_Excerto de texto_
* * * *
Estamos num lugar chamado A Pedrinha do Sol onde, no que toca à aritmética, é impossível falhar nas contas: “dez casas, uma rua estreita, um fontanário e um largo”. Casas todas diferentes entre si como, por exemplo, haver duas delas com duas chaminés e uma com três. A maior de todas elas está, porém, vazia, desde que dela saiu a Dona Cecília, uma centenária.
Em “Os Gatos da Casa Amarela” (Asa, 2019), recordamos o dia em que Cecília apagou as cem velas espalhadas no bolo de aniversário, numa festa seguida de perto por rádios, televisões e jornais, que trataram de fazer do acontecimento algo a ser partilhado com o mundo inteiro. E, também, pelos seus dois gatos que, como ela, também já não iam para novos: Matias, vinte primaveras no pêlo, que com medo de se magoar já desistiu de saltar; e Mimi, gata a viver o seu último ano de teenager, com um olho que já não abre e uma propensão acentuada para a soneca.
No dia seguinte à festança, uma queda atira com a Dona Cecília para o hospital, lançando Matias e Mimi numa aventura ao estilo dos 101 Dálmatas (só que com gatos).
* * * *
_Dados a analisar_
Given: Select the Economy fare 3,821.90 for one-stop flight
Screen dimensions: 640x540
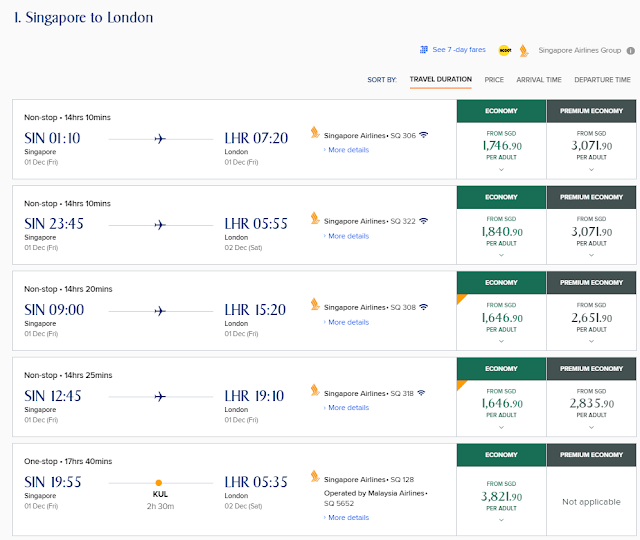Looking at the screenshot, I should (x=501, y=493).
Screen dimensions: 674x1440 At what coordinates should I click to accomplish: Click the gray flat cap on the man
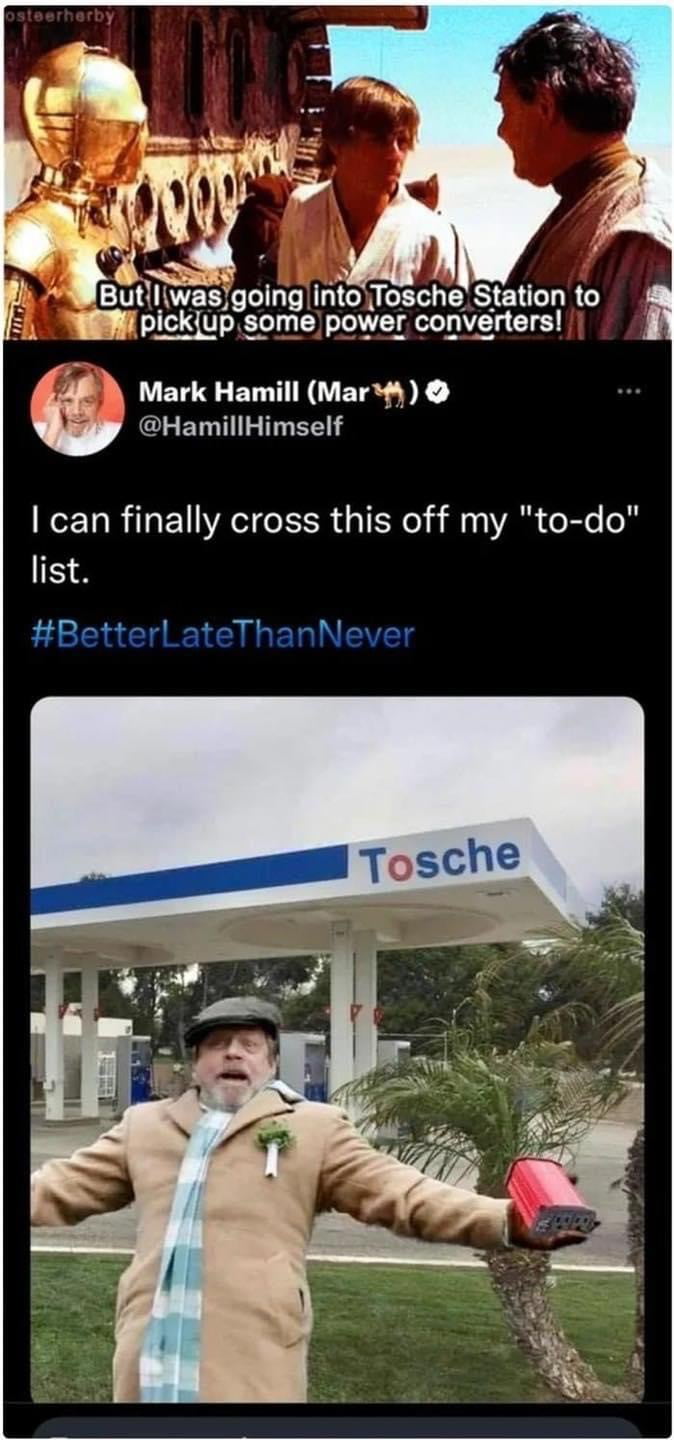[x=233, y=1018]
* * * *
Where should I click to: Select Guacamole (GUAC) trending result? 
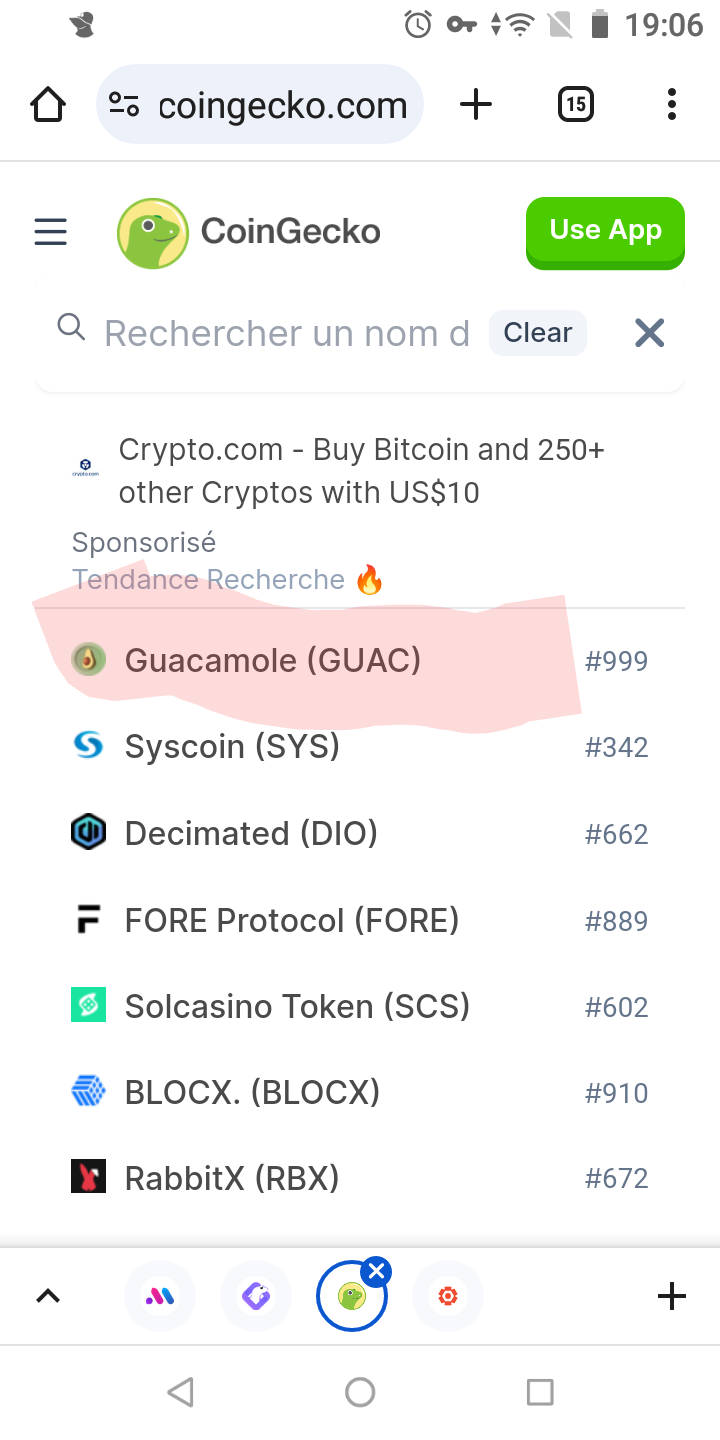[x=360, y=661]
* * * *
_Pedido de trabalho A_
Com base no texto sobre a Dona Cecília e os seus gatos, explique por que razão o Matias desistiu de saltar.
_Pedido de trabalho B_
Copie do texto sobre a Dona Cecília e os seus gatos o trecho que começa nas palavras "Estamos num lugar" e termina depois das palavras "Cecília, uma centenária.".
_Pedido de trabalho C_
Prossiga o texto sobre a Dona Cecília e os seus gatos a partir do ponto em que termina.

_Resultado da tarefa A_
O Matias desistiu de saltar por ter medo de se magoar.

_Resultado da tarefa B_
Estamos num lugar chamado A Pedrinha do Sol onde, no que toca à aritmética, é impossível falhar nas contas: “dez casas, uma rua estreita, um fontanário e um largo”. Casas todas diferentes entre si como, por exemplo, haver duas delas com duas chaminés e uma com três. A maior de todas elas está, porém, vazia, desde que dela saiu a Dona Cecília, uma centenária.

_Resultado da tarefa C_
António Mota oferece-nos uma história sobre a memória e a fidelidade mas, também e nas entrelinhas, sobre a desertificação de lugares remotos, alheios à litoralidade ou ao frenesim urbano, bem como ao abandono do campo perante a sedução da cidade.
As ilustrações muito coloridas de Marta Teives alternam entre as grandes panorâmicas e os grande planos, apresentando com muita expressividade todos os seres, humanos e de quatro patas, que se passeiam nesta aldeia que não queremos ver morrer, tentando que a verdade máxima aqui servida sirva apenas à finitude humana e não à sua geografia: “Mas tudo o que começa também acaba, mais cedo ou mais tarde”.